Agnès Varda era como una niña curiosa, sensible, inteligente. Muy pequeña de estatura, gustaba de vestirse de fachas con sus colores favoritos: el lila, el morado, el violeta. En los últimos años de su vida se hizo recortar los cabellos oscuros y tiñó de amarillo claro la parte superior de su cabeza. Con este abigarrado aspecto murió en la madrugada del viernes pasado en París a los 90.
Alguna vez me subí al Metro en París y recorrí media ciudad para llegar a la pequeña calle Daguerre. La caminé despacio, metiendo la nariz en cada uno de los negocios que lo permitían. Era como caminar dentro de una acuarela plena de colores, de personajes, de texturas. O, más exactamente, era como caminar dentro de la hermosa película documental que Varda había tejido en 1976 con los personajes que habitaban la calle donde vivía, la Daguerre.
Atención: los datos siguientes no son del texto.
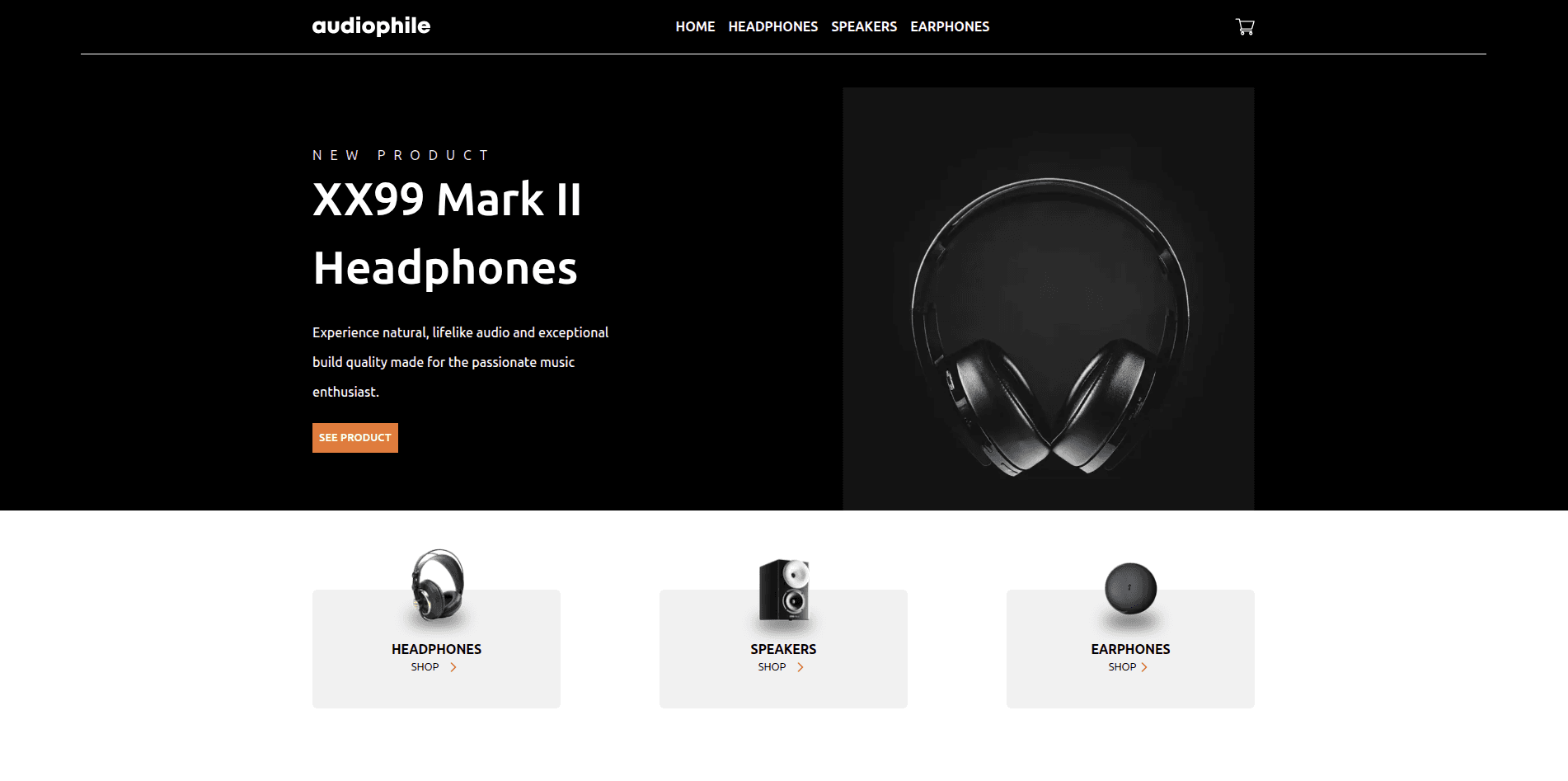Viewport: 1568px width, 781px height.
Task: Click the speaker category product image
Action: point(784,589)
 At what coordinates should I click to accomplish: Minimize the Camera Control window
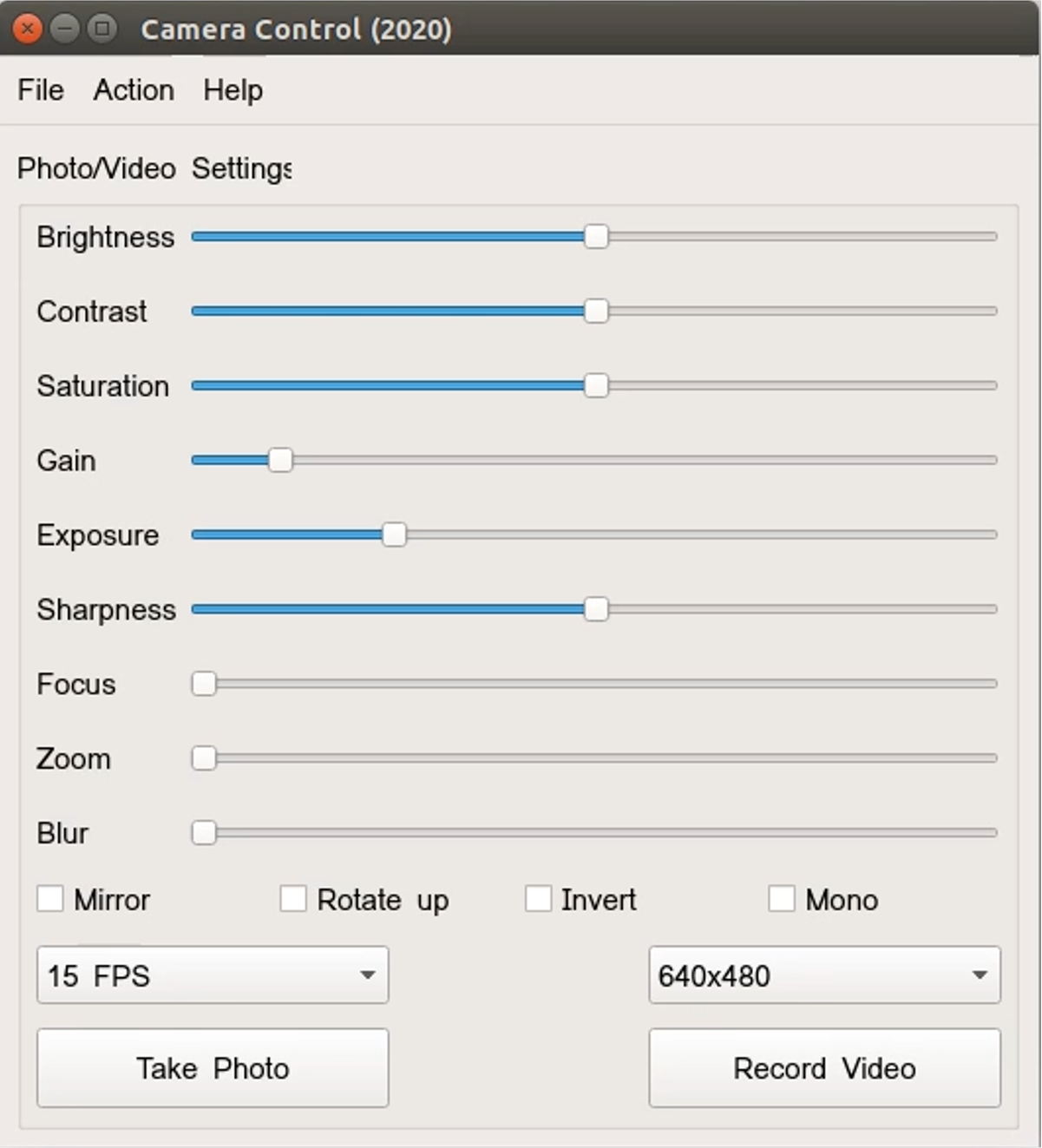[65, 29]
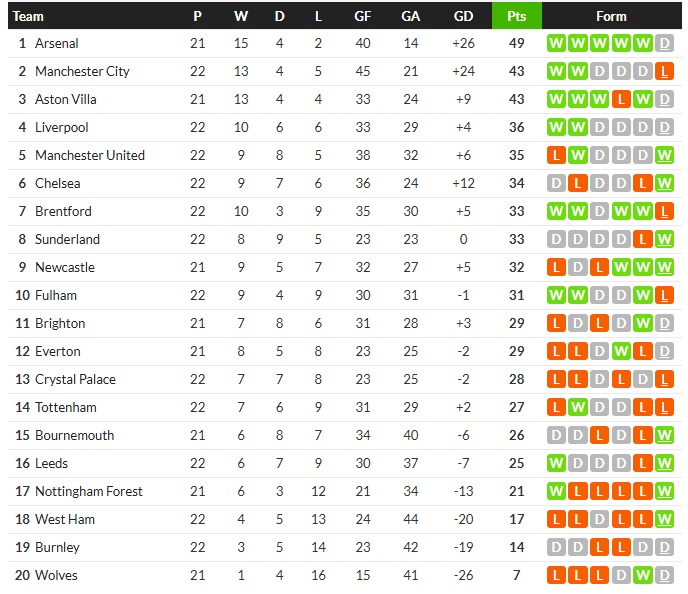Sort by the GD column header
688x594 pixels.
pos(463,16)
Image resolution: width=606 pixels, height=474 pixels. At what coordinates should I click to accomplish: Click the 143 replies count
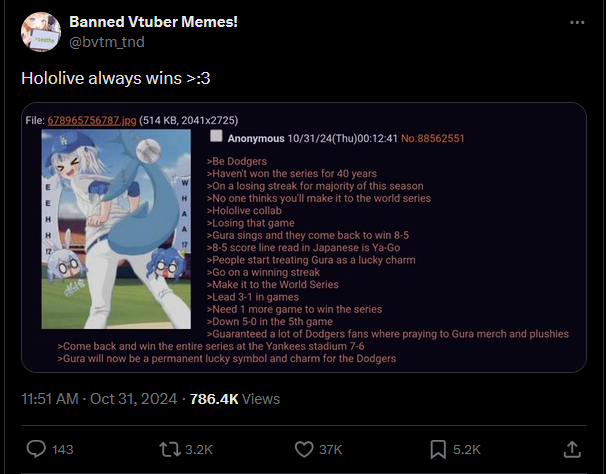(x=62, y=450)
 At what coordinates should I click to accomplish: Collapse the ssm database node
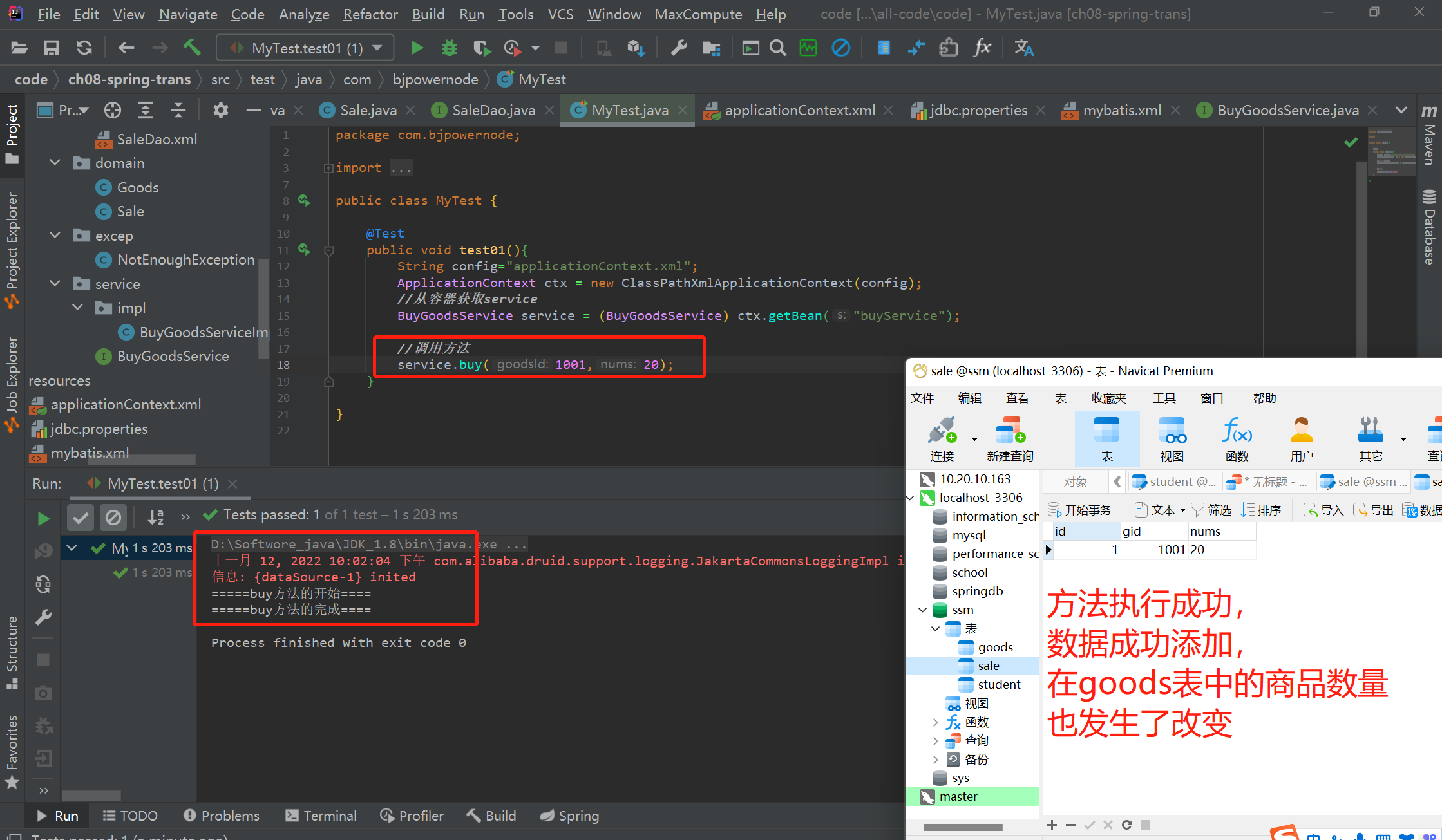pos(922,610)
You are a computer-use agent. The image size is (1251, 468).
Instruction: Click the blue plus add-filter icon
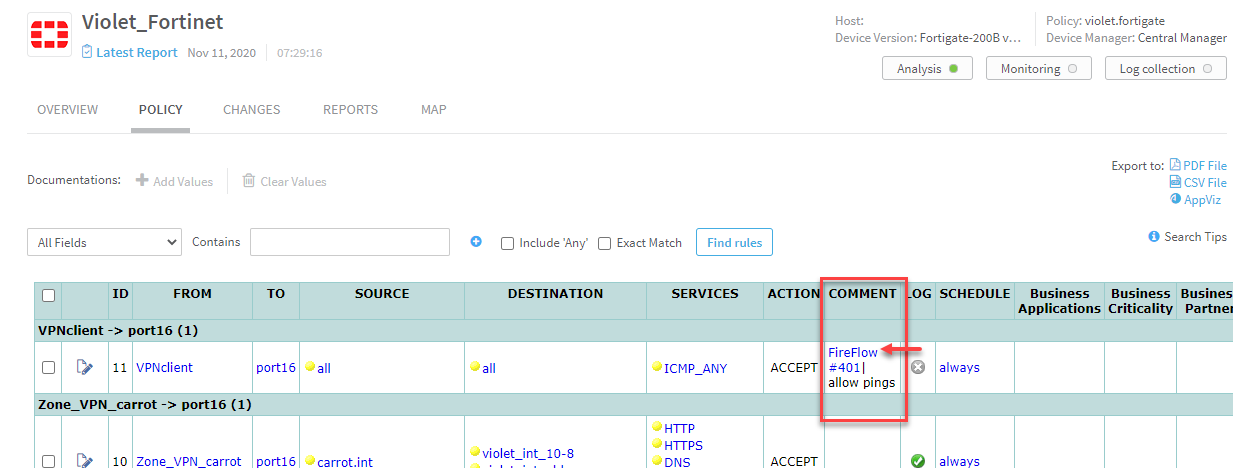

La obra que nos dejó esta pequeña mujer de cara muy redonda y sonrisa fácil como colgando de su nariz, dispuesta siempre a la conversación, amable y simpática, es un mosaico lleno de aventuras formales, de imágenes trágicas y divertidas, de caprichos experimentales, de arrebatos feministas, de jugueteos estéticos, de búsquedas documentales. Varda, de hecho, hizo de la cámara, de la luz y el sonido, sus más creativos juguetes desde mediados de los años 50 del siglo pasado. Sin duda pensaba cada minuto del día en lo que iba a hacer con la cámara, con la luz, con el sonido, con un trapo, una piedra, un espejo.
Sus películas documentales sobre los que en México conocemos como los pepenadores, aquellos que hacen de los tiraderos los hogares que habitan con sus familias, son en verdad entrañables, lo mismo que sus jugueteos con el sol y los espejos en la playa, los rostros de los lugares a través de los oficios. Para entonces, Varda había dejado atrás sus empeños con el cine narrativo, sus historias de mujeres atosigadas por la incertidumbre ante la eventualidad de la muerte, como en Cleo de 5 a 7, de mujeres en pos de la libertad a toda costa, como contaba en Una canta, la otra no.
Uno de sus últimos divertimentos, Rostros y lugares, lo emprendió en 2017, al lado de JR, un joven artista plástico y fotógrafo con quien recorrió la Francia profunda compartiendo las incomodidades de una vagoneta.
Mientras muchos lloran su partida, JR la trepó en un paquete de globos que la llevan por el aire, rumbo al cielo, con sus coloridas ropas agitadas por el viento. Ella ríe feliz y agita sus manos en tanto llega a ese lugar donde dicen que solo habita la gente buena.